Scope and Non-Goals¶
The scope of bijux-canon-agent is coordination that stays inspectable. It is not a general layer for all late-stage behavior in the system.
Scope Map¶
flowchart LR
workflow["workflow inputs"]
scope["agent scope"]
trace["trace-producing coordination"]
refuse["reasoning semantics, run authority, and maintainer automation stay out of scope"]
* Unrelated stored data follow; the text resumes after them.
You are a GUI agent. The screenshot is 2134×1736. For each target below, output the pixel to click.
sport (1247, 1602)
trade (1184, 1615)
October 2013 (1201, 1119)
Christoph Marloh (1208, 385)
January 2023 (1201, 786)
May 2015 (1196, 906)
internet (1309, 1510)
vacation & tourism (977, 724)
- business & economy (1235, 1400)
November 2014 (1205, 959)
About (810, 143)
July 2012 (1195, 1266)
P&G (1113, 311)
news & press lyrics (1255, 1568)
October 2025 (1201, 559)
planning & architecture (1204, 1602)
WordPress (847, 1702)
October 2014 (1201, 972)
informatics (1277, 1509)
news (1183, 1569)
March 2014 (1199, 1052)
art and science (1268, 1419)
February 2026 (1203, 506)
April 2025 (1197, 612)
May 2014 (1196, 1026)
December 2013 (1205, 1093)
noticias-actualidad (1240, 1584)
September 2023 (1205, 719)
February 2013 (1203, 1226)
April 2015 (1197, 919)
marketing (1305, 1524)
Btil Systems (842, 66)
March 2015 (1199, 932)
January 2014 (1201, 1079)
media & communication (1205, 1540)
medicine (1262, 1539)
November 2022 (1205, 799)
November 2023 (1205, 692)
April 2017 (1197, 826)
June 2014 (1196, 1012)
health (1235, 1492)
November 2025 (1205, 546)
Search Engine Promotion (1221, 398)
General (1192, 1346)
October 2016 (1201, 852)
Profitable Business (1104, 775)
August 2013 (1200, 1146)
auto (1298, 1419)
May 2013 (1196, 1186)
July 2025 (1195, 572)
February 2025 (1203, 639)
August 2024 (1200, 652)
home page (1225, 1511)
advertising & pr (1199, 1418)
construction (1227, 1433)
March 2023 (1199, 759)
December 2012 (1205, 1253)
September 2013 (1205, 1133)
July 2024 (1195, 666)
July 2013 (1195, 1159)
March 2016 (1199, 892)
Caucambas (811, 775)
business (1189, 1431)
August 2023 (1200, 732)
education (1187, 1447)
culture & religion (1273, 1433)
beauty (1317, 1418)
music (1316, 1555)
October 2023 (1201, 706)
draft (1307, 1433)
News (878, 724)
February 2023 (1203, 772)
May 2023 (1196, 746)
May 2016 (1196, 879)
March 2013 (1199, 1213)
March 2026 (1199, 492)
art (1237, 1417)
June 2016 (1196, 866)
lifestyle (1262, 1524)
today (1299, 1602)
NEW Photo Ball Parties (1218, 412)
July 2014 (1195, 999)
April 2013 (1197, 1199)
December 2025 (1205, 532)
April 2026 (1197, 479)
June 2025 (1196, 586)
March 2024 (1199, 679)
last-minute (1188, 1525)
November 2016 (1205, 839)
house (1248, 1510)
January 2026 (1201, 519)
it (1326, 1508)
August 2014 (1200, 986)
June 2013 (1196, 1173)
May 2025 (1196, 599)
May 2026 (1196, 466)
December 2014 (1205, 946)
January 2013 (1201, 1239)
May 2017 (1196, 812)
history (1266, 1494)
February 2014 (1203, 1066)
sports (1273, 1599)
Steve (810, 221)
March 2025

workflow --> scope --> trace
scope --> refuse
This page should make orchestration feel constrained on purpose. Agent owns how work is coordinated and exposed, but it should stop before redefining the lower package meaning or the final runtime verdict.
In Scope¶
- deterministic workflow progression across agent roles and steps
- trace-producing orchestration surfaces that explain what happened
- agent-facing contracts that callers and neighboring packages can inspect
Non-Goals¶
- retrieval or reasoning semantics inside lower packages
- final authority over persistence, replay acceptance, or governed runs
- repository-wide maintainer automation and release mechanics
Scope Check¶
If the change makes workflows harder to reconstruct from traces, the package is getting more magical instead of more useful.
Design Pressure¶
If agent becomes a catch-all for anything late in the chain, traces stop being enough to reconstruct what happened. The non-goals preserve orchestration as a reviewable layer instead of a vague convenience layer.